A visionary approach to predict, prevent and treat various diseases were unveiled by many world leaders in the form of population based genome sequencing programs to make Precision Medicine (PM), a part of future public healthcare system. The term precision medicine is quite new, but the concept has been practised since many years in the form of HLA antigen matching, blood group typing etc. Precision medicine can simply be defined as “an emerging discipline for disease prevention and treatment that takes into account individual variability in genes, environment and lifestyle for each person” (www.ghr.nlm.nih.gov). The potential of precision medicine have prompted many countries including USA, UK, Saudi Arabia, Qatar, Australia etc., to initiate their respective human genome sequencing programs to identify genetic, epigenetic and other risk factors associated with human health and diseases. Under Precision Medicine Initiative (PMI), US National Institute of Health (NIH), have planned to sequence the genomes of approximately 1 million research cohorts to detect various genetic, epigenetic, microbial, social and other environmental risk factors associated with disease and health in US population. Therefore, multiple genome sequencing programs are going to become a guiding platform for implementing precision medicine into many areas of public healthcare, a medical model commonly referred to as public precision medicine (PPM). The PM approach is basically a medical prototype that will be helpful in customizing healthcare as well as decision making in providing therapies by taking into account patient’s lifestyle, environment and genetic constitution. It will also empower clinicians and patients with the information regarding disease susceptibilities, their pathogenesis as well as therapeutic outcomes. Under precision medicine program, all records regarding patient’s healthcare will be linked with his/her biological data together compiled into electronic health records (EHRs) and will be maintained in national health database/s, accessible to both patients and clinicians as a part of medical informatics programs.
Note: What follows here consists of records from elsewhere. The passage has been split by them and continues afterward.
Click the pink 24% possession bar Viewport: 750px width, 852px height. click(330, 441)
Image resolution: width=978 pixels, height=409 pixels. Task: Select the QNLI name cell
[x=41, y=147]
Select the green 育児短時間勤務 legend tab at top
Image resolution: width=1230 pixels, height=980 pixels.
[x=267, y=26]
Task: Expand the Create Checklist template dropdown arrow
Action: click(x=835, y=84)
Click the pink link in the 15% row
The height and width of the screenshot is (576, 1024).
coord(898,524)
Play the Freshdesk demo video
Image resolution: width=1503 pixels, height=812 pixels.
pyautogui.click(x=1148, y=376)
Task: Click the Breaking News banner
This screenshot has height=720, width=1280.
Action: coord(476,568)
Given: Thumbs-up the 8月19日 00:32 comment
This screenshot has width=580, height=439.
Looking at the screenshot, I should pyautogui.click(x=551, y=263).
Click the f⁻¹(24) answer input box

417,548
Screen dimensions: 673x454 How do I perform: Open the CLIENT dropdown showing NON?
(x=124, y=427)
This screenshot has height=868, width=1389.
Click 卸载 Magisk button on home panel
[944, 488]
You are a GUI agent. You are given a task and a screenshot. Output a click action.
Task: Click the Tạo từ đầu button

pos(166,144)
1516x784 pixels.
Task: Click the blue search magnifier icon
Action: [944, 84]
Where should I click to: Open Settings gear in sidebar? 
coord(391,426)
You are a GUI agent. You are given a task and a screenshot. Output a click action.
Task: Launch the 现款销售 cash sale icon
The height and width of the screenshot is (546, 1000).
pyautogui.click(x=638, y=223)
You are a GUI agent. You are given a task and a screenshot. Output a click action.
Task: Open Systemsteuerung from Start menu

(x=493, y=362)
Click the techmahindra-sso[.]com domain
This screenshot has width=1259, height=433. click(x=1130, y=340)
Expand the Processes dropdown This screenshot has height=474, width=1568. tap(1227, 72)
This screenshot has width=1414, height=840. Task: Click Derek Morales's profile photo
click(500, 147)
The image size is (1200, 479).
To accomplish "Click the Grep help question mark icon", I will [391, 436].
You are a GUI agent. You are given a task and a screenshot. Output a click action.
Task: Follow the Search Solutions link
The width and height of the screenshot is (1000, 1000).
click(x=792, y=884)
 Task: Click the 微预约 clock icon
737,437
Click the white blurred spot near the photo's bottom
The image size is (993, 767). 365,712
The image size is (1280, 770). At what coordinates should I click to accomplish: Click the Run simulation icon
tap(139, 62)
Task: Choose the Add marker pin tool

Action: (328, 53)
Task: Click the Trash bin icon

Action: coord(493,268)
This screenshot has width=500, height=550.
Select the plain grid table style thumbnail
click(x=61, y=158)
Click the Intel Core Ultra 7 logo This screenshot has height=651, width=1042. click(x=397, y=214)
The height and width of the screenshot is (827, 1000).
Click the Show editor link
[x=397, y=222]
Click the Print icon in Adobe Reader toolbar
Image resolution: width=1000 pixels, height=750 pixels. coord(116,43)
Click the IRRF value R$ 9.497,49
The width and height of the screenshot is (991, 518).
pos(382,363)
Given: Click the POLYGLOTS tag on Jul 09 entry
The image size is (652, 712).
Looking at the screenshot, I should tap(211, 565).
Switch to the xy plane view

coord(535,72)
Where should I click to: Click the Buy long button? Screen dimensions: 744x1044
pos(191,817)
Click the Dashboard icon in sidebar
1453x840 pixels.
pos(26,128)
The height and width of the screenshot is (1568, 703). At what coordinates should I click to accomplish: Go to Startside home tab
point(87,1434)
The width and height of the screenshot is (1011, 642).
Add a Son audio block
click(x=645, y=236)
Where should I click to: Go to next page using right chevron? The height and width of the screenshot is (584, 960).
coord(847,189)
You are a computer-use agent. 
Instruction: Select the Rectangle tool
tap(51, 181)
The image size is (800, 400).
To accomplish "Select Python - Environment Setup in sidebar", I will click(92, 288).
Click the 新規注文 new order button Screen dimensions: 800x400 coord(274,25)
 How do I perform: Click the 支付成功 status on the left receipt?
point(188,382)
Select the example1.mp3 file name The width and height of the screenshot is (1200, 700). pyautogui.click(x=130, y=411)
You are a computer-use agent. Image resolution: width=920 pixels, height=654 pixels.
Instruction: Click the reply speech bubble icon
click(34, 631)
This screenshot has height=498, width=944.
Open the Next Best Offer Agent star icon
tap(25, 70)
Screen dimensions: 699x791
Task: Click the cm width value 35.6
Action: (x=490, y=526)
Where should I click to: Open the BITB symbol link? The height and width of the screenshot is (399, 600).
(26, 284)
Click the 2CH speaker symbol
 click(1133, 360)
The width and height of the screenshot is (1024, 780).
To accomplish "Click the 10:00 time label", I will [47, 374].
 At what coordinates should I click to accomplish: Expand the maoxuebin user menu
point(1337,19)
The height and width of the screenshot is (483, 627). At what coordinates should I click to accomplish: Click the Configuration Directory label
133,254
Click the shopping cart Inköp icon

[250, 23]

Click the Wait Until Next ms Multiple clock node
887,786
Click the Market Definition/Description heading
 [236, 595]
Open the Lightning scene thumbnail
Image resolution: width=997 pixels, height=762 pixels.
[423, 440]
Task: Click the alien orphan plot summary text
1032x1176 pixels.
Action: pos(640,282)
The practicability of precision medicine in public healthcare has grown stronger in recent years and has largely been attributed by steeply decreasing cost of sequencing technologies, surging computational powers as well as greater advances in multiple fields of biotechnology. The increasing storage capacity for large-scale biological databases including genomic, proteomic, metabolomic data-sets etc., improved algorithms for data analysis, user-friendly medical informatics tools (EHRs), availability of cheaper personal gadgets like smartphones etc., is hopefully going to spur precision medicine in future healthcare. Since PM requires cutting-edge high-end computer applications including programming, algorithm analysis, statistics along with wide array of molecular biology experiments, therefore healthcare policy makers should frame standardized protocols for integrating omics based technologies with present-day clinical practices to ensure swift implementation of PM in public healthcare domain. The initial impetus to the PM should be led by consortia, where leader from academia, healthcare, computer scientists, healthcare policy makers etc., conglomerate to draw up strategies for efficacious implementation of personalized and/or public precision medicine in advanced clinics.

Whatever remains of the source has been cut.